In June, a group of Jewish students represented by the Becket Fund sued the school over the anti-Israel protests and encampments that created a “Jew Exclusion Zone” effectively barring both students and faculty from going to their classes, offices, and the library.
We covered their lawsuit here:
Lawsuit: UCLA Facilitated “Jew Exclusion Zone” Blocking Access To Heart of Campus
Last week, Judge Scarsi expressed outrage that “in the year 2024, in the United States of America … Jewish students were excluded from portions of the UCLA campus because they refused to denounce their faith.” Denouncing the “unimaginable” and “abhorrent” violation of the students’ constitutional rights, he ruled that going forward, the school must provide the Jewish students the same access to campus areas and resources that it provides all its other students.
We covered the court’s decision here:
Judge Shuts Down UCLA “Jew-Free Zones”
UCLA filed a notice of appeal the next day.
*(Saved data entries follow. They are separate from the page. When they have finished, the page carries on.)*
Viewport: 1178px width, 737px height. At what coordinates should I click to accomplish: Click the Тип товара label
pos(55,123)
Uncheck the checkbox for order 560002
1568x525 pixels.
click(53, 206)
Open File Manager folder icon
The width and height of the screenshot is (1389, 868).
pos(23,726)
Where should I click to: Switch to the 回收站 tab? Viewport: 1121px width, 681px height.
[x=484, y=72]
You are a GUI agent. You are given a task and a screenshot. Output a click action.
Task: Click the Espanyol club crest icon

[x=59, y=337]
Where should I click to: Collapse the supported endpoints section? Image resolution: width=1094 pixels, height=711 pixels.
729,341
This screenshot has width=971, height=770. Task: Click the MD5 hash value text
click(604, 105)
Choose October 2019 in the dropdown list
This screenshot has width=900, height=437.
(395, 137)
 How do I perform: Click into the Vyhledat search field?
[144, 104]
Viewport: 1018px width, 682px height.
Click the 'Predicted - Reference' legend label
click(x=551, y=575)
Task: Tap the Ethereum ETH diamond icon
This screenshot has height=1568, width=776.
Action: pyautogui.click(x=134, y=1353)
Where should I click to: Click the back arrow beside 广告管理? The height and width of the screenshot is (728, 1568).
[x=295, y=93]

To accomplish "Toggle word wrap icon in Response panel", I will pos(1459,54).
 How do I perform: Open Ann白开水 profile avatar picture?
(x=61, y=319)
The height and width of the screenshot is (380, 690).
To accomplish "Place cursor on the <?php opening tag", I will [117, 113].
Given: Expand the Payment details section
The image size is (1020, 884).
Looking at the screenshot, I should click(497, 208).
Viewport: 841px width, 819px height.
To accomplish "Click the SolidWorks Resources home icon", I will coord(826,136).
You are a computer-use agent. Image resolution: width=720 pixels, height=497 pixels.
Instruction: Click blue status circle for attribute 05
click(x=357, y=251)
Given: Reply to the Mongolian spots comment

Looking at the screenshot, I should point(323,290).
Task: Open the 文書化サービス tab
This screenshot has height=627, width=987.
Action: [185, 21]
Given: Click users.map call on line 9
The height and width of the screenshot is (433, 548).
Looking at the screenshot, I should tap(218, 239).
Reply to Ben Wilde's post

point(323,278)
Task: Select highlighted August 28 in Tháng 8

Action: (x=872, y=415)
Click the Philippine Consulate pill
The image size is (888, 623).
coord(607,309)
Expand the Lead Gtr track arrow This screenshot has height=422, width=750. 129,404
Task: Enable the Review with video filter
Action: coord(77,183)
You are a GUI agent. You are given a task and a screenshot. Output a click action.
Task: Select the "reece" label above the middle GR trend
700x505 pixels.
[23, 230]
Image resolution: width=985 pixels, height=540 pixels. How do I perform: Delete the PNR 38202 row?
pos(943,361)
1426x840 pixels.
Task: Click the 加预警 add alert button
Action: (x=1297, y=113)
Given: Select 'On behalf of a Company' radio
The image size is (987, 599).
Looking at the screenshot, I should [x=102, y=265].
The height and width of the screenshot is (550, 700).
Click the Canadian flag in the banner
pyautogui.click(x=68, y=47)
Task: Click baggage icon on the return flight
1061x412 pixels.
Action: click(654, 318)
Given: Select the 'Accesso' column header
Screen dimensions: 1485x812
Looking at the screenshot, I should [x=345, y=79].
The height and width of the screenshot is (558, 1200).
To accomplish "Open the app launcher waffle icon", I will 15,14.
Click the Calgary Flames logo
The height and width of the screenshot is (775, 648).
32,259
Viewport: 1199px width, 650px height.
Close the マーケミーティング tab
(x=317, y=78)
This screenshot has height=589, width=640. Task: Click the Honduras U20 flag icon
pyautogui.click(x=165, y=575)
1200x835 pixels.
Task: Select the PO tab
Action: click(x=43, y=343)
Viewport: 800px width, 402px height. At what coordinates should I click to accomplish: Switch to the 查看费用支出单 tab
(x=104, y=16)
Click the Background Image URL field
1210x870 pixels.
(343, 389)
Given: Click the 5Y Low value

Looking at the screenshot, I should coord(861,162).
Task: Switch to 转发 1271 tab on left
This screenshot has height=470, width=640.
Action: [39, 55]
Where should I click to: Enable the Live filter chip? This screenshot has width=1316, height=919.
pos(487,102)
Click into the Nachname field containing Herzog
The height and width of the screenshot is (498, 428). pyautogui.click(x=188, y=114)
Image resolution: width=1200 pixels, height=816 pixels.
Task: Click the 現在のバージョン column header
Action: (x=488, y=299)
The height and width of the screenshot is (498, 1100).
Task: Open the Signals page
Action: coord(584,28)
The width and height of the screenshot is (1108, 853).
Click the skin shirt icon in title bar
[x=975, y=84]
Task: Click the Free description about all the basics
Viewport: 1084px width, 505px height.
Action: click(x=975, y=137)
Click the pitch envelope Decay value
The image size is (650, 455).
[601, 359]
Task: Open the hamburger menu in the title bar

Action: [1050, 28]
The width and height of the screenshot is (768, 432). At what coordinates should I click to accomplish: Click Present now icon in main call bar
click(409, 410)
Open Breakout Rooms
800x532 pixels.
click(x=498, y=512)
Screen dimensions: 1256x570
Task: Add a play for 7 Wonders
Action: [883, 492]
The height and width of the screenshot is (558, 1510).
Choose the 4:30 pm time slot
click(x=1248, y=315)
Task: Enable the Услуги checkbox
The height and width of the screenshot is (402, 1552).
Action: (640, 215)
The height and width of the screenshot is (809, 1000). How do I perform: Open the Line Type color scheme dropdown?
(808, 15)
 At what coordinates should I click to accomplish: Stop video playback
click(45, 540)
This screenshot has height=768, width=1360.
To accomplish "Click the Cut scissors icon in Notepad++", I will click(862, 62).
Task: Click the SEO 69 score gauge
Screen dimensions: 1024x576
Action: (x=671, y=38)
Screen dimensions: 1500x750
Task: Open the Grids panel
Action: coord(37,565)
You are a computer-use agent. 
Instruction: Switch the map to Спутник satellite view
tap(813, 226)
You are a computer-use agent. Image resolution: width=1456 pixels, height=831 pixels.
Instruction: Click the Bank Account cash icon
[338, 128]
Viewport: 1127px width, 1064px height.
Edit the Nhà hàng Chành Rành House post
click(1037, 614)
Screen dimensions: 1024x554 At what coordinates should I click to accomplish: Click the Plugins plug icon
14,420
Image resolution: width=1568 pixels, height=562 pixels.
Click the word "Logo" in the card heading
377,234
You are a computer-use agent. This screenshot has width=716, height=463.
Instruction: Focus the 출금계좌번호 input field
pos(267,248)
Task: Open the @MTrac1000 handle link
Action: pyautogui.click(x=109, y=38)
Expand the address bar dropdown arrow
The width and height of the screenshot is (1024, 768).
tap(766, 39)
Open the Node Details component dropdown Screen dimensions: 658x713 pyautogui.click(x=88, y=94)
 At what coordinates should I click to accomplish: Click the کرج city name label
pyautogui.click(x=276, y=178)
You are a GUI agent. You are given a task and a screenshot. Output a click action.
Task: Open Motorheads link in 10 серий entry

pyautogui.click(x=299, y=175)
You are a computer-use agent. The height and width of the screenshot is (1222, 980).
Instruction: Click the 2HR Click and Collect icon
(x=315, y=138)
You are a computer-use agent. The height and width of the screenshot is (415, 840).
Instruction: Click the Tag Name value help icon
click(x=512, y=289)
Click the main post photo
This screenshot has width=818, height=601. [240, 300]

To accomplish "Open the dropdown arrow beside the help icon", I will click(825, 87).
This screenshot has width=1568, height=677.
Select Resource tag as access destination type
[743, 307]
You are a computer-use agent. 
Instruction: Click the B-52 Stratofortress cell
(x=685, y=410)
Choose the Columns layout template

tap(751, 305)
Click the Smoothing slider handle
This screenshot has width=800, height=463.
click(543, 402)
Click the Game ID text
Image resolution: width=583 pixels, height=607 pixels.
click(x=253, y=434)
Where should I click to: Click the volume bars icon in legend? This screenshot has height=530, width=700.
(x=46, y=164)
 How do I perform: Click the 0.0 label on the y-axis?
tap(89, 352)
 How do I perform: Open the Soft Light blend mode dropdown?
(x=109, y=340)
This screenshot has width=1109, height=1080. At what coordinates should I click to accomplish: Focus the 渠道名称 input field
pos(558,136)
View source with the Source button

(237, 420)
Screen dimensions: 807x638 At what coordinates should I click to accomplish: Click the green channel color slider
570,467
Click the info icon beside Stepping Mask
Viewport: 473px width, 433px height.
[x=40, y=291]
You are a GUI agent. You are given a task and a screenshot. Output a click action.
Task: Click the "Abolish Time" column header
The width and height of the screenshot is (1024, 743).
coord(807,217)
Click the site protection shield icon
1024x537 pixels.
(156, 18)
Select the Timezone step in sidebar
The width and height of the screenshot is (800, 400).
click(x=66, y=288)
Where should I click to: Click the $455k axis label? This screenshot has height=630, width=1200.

But it was hard to see how the school could argue with the court’s ruling, which gave them complete discretion as to how to guarantee equal access for all:
This was such a bad look for UCLA.
Today, the school reversed course and withdrew its appeal. In its statement announcing UCLA’s “full retreat,” Becket’s president, Mark Rienzi, said “appealing Judge Scarsi’s very reasonable order to stop discriminating against Jews was always a bad idea.”